How Can I Improve the Tax Efficiency of My Portfolio?

June 12, 2026

Taxes can have a significant impact on long-term investment returns. While performance is often the focus, improving tax efficiency can be just as important in helping you keep more of what you earn.

A well-structured portfolio doesn’t just grow, it does so in a tax-aware way.

Understand Where Taxes Apply

Different accounts and investments are taxed differently. Start by identifying:

  • Taxable brokerage accounts

  • Tax-deferred accounts (like traditional IRAs or 401(k)s)

  • Tax-free accounts (like Roth IRAs)

Knowing how each is treated helps guide more efficient decisions.

Focus on Asset Location

Where you hold investments can matter as much as what you own.

  • Income-generating investments may be better suited for tax-deferred accounts

  • Tax-efficient investments may be more appropriate for taxable accounts

This approach helps reduce unnecessary tax drag over time.

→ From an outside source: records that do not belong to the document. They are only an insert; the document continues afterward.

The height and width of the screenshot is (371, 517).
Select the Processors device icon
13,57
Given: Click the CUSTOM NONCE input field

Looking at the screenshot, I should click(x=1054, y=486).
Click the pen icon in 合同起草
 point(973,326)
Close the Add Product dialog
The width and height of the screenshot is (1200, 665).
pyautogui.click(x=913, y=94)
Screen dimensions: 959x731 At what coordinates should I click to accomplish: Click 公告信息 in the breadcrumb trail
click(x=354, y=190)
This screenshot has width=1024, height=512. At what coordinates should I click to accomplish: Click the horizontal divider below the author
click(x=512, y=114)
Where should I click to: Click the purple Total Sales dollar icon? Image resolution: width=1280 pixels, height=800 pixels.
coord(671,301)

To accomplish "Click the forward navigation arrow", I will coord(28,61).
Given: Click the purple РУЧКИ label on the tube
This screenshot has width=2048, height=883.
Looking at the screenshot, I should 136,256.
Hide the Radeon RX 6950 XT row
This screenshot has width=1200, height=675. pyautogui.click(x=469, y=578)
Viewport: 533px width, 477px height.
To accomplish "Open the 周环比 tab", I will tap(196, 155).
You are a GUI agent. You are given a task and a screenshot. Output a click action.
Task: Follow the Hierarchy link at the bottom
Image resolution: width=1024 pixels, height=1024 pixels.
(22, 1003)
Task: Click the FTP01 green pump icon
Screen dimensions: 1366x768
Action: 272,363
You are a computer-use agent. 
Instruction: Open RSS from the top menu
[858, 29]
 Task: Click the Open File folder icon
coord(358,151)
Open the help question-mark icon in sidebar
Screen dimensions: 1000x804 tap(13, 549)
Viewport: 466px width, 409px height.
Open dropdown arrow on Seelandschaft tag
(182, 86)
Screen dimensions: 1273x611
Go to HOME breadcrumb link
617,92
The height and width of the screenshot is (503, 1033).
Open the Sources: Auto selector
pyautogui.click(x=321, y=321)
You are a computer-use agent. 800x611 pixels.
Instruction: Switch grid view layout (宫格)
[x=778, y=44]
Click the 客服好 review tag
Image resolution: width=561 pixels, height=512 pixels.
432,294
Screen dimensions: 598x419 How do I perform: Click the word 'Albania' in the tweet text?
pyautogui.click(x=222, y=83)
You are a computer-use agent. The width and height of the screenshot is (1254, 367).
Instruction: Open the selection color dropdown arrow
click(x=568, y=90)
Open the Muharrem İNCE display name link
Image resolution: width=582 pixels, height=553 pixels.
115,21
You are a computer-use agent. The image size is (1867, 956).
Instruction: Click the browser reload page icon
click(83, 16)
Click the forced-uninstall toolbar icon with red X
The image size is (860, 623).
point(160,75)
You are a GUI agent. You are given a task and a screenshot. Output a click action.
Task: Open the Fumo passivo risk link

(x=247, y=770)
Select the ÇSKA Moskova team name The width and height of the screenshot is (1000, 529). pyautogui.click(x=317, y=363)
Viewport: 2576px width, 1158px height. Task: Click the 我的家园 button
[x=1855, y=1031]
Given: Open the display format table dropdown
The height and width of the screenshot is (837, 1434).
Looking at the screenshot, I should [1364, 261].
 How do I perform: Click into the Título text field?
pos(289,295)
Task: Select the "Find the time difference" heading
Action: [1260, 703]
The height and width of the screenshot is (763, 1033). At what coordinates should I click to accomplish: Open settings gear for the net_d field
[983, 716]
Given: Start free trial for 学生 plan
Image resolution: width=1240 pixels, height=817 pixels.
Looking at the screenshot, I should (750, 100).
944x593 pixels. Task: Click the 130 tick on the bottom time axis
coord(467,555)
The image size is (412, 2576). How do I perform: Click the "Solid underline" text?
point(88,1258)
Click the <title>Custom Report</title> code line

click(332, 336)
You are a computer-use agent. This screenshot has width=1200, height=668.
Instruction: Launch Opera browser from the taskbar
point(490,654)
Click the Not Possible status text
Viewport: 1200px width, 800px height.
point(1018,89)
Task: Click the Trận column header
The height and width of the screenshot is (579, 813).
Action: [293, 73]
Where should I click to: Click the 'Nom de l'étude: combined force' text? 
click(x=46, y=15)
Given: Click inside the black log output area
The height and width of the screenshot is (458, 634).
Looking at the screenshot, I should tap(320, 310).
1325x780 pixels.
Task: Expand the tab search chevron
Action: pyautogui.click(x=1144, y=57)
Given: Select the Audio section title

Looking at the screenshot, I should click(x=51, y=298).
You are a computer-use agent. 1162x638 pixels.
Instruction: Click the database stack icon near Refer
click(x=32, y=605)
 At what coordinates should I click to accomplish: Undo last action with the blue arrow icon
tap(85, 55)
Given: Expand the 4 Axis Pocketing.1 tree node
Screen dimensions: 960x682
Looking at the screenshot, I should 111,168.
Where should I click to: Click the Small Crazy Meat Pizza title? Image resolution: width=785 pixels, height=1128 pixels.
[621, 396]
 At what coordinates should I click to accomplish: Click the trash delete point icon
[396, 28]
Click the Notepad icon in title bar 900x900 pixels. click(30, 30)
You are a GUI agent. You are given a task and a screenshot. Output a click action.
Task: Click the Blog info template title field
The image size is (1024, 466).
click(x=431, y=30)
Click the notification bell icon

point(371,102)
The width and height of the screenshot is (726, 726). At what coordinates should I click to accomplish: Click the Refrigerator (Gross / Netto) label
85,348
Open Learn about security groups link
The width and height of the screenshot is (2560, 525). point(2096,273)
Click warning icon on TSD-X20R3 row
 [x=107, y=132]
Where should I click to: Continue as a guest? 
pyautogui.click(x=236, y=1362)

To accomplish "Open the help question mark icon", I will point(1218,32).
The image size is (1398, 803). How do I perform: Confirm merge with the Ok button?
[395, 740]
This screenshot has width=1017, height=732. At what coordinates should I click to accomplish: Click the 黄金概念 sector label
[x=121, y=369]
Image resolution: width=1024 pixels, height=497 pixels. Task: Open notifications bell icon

Coordinate With Your Overall Plan

Tax efficiency shouldn’t be viewed in isolation. It should align with:

  • Your income and tax bracket

  • Retirement withdrawal strategies

  • Estate and legacy planning

A coordinated approach ensures decisions in one area don’t create inefficiencies in another.

Final Thoughts

Improving tax efficiency isn’t about avoiding taxes entirely, it’s about managing them strategically. By structuring your portfolio with taxes in mind, you can enhance long-term results and keep more of your investment growth working toward your goals.